## Assignment:
Could you give the data below again, exactly and completely?

## Information provided:
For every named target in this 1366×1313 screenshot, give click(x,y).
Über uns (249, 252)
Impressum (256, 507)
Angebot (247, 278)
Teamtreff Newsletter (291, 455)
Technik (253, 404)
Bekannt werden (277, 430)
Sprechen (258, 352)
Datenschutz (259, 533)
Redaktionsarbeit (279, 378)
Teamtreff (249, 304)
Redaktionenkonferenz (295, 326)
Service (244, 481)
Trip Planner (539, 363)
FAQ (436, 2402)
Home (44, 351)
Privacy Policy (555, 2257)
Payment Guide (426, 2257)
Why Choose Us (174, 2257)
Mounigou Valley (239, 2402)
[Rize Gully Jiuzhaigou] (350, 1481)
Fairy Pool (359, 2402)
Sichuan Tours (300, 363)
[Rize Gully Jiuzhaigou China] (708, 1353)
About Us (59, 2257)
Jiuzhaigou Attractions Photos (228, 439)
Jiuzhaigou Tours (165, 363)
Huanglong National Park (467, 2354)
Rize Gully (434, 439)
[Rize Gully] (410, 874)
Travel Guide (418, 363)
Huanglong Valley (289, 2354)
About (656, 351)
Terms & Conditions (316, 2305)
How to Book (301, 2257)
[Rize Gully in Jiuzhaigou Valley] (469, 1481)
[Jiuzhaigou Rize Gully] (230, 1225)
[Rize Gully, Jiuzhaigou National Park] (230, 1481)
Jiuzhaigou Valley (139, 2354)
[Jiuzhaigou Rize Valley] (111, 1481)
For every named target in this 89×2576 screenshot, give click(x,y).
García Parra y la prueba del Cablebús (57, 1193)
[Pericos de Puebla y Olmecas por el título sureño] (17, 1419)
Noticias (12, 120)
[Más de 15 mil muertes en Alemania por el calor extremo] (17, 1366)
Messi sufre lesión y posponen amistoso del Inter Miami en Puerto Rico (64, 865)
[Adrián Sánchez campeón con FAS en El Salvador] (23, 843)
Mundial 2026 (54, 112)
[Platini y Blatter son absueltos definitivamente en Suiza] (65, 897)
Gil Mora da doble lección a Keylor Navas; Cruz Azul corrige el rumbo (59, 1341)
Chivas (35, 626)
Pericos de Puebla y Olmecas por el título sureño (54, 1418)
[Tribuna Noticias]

## Answer for the task:
For every named target in this 1366×1313 screenshot, give click(x,y).
Über uns (249, 252)
Impressum (256, 507)
Angebot (247, 278)
Teamtreff Newsletter (291, 455)
Technik (253, 404)
Bekannt werden (277, 430)
Sprechen (258, 352)
Datenschutz (259, 533)
Redaktionsarbeit (279, 378)
Teamtreff (249, 304)
Redaktionenkonferenz (295, 326)
Service (244, 481)
Trip Planner (539, 363)
FAQ (436, 2402)
Home (44, 351)
Privacy Policy (555, 2257)
Payment Guide (426, 2257)
Why Choose Us (174, 2257)
Mounigou Valley (239, 2402)
[Rize Gully Jiuzhaigou] (350, 1481)
Fairy Pool (359, 2402)
Sichuan Tours (300, 363)
[Rize Gully Jiuzhaigou China] (708, 1353)
About Us (59, 2257)
Jiuzhaigou Attractions Photos (228, 439)
Jiuzhaigou Tours (165, 363)
Huanglong National Park (467, 2354)
Rize Gully (434, 439)
[Rize Gully] (410, 874)
Travel Guide (418, 363)
Huanglong Valley (289, 2354)
About (656, 351)
Terms & Conditions (316, 2305)
How to Book (301, 2257)
[Rize Gully in Jiuzhaigou Valley] (469, 1481)
[Jiuzhaigou Rize Gully] (230, 1225)
[Rize Gully, Jiuzhaigou National Park] (230, 1481)
Jiuzhaigou Valley (139, 2354)
[Jiuzhaigou Rize Valley] (111, 1481)
For every named target in this 89×2576 screenshot, give click(x,y).
García Parra y la prueba del Cablebús (57, 1193)
[Pericos de Puebla y Olmecas por el título sureño] (17, 1419)
Noticias (12, 120)
[Más de 15 mil muertes en Alemania por el calor extremo] (17, 1366)
Messi sufre lesión y posponen amistoso del Inter Miami en Puerto Rico (64, 865)
[Adrián Sánchez campeón con FAS en El Salvador] (23, 843)
Mundial 2026 (54, 112)
[Platini y Blatter son absueltos definitivamente en Suiza] (65, 897)
Gil Mora da doble lección a Keylor Navas; Cruz Azul corrige el rumbo (59, 1341)
Chivas (35, 626)
Pericos de Puebla y Olmecas por el título sureño (54, 1418)
[Tribuna Noticias]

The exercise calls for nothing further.